Syrian Kurds now say they now control territory the size of Qatar and Kuwait combined
BEIRUT (Reuters) – A Kurdish militia that has captured swathes of northern Syria from Islamic State has signed up thousands of fighters in recent months as it seeks to tighten control over newly won territory.
The People’s Protection Units (YPG), which has been fighting Islamic State with U.S.-led air support, says it now controls territory the size of Qatar and Kuwait combined.
YPG spokesman Redur Xelil, speaking to Reuters, said the YPG had drawn 5,000 new recruits, growing to 40,000 fighters. After a period of rapid territorial gains, the priority was to strengthen defensive positions in newly captured land.
“This is the priority now but this does not mean there are no plans to hit Daesh in places near the front lines,” Xelil said, using an Arabic name for the Islamic State group also known as ISIS and ISIL. “Attack is the best form of defense.”
The YPG has doubled the amount of territory it controls between the Euphrates river and the Syrian border with Iraq to 21,000 square kilometers (8,000 square miles) this year, Xelil said. It also controls an area of the northwest known as Afrin, and parts of Aleppo.
The Syrian Observatory for Human Rights, which tracks the war using its own sources, said the YPG had grown by 4,000-5,000 fighters in the last three months, though it gave a bigger estimate for the militia’s overall size at more than 50,000.
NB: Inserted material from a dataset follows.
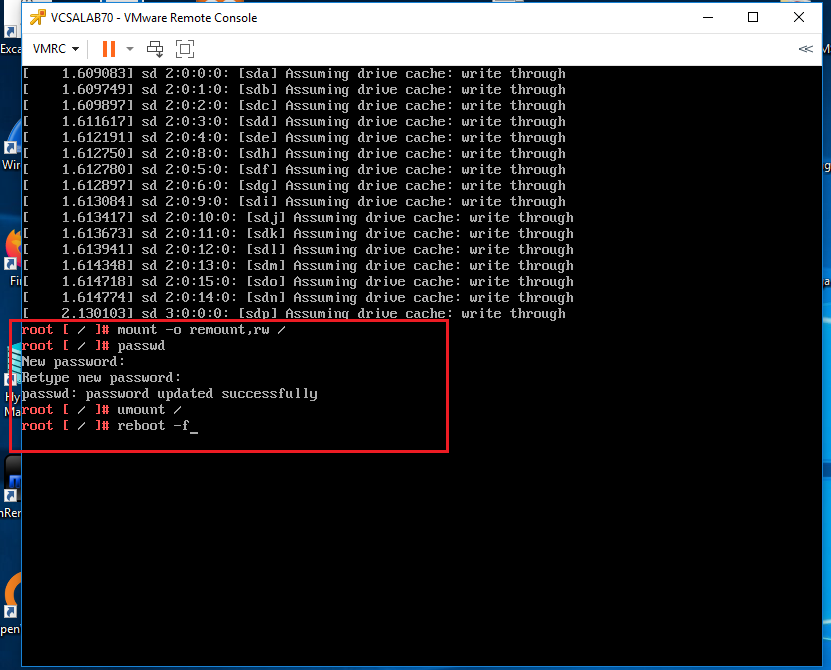The width and height of the screenshot is (831, 670).
Task: Send Ctrl+Alt+Del to the guest OS
Action: [155, 48]
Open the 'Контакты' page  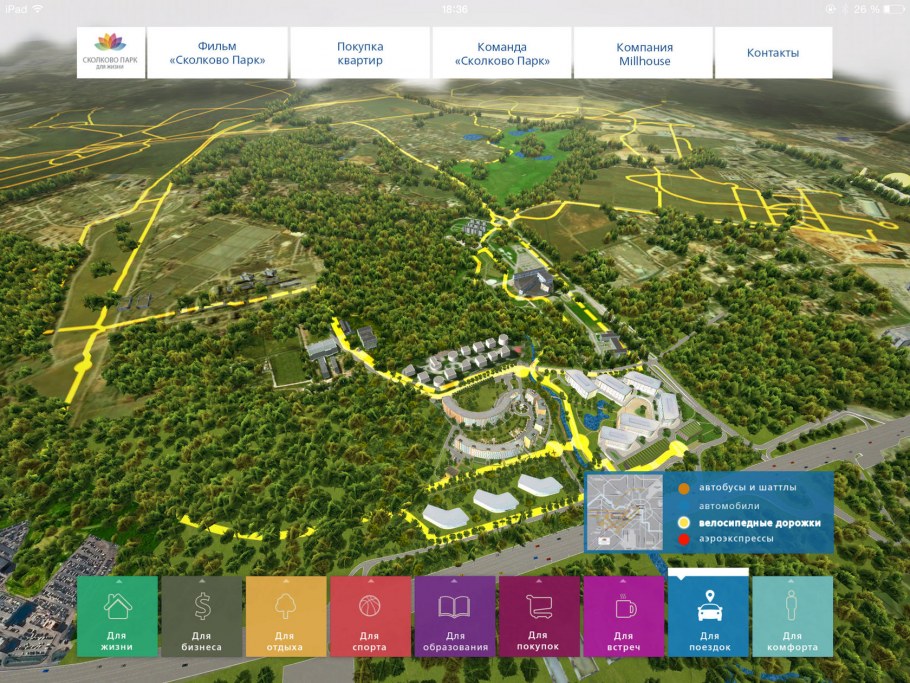click(x=773, y=53)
Turkey’s concern about the expansion of Kurdish influence in northern Syria is seen as a major factor behind its new plan to help Syrian rebels seize Islamic State’s last remaining zone of control at the Turkish border in an area north of Aleppo.
The autonomous Kurdish administration in northern Syria is deeply suspicious of the Turkish plan, believing its primary aim is to contain the YPG and stop Afrin being joined to the expanding zone of Kurdish controlled territory further east.